* [Record extracts]
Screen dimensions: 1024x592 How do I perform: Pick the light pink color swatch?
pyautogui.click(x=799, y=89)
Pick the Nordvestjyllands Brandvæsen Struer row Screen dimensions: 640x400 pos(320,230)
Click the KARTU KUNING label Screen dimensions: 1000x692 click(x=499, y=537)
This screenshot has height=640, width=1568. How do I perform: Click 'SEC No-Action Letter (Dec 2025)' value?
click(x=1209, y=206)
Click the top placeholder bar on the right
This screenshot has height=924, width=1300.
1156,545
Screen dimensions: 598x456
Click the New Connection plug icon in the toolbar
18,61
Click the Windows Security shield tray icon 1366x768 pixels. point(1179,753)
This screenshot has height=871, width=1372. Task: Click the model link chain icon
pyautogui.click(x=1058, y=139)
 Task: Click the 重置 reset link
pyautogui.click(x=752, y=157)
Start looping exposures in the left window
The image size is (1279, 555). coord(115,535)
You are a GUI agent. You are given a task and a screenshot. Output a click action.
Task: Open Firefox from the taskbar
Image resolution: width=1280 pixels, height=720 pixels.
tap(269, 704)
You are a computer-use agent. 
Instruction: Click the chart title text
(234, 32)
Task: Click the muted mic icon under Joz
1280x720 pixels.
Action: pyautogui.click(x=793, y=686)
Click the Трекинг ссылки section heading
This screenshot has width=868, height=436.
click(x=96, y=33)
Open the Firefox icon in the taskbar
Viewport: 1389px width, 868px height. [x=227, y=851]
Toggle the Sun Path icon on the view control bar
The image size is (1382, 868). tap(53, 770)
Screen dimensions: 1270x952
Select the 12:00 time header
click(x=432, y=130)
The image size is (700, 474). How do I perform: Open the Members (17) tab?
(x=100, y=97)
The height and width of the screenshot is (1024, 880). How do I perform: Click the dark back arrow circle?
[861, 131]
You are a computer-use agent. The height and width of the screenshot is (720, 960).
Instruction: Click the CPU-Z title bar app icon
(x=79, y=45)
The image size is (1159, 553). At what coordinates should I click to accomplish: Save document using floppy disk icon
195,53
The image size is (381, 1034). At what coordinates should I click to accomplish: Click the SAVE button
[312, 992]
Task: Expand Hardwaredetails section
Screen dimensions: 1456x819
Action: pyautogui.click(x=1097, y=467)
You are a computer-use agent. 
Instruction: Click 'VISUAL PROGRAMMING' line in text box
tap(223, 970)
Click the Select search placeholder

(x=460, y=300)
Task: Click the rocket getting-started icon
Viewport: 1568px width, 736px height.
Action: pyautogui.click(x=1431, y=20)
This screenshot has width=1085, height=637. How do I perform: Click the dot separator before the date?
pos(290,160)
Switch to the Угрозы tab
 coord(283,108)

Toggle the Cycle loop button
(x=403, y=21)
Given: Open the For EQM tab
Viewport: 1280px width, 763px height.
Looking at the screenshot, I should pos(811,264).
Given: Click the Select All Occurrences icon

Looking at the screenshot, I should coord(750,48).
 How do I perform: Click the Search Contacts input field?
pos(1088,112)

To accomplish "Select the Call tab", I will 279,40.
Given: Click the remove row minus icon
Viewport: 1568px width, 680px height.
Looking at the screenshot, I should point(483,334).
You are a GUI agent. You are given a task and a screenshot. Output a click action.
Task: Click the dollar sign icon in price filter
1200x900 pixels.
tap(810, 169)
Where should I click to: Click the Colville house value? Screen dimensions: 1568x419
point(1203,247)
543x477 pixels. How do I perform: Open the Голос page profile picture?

* [Short task]
Reproduce the records from the line with "Given: Click the remove row minus icon" up to and including the last line of the records, swapping "dollar sign" for "euro sign" and leaving everything else unchanged.

* [Full answer]
Given: Click the remove row minus icon
Viewport: 1568px width, 680px height.
Looking at the screenshot, I should point(483,334).
You are a GUI agent. You are given a task and a screenshot. Output a click action.
Task: Click the euro sign icon in price filter
1200x900 pixels.
tap(810, 169)
Where should I click to: Click the Colville house value? Screen dimensions: 1568x419
point(1203,247)
543x477 pixels. How do I perform: Open the Голос page profile picture?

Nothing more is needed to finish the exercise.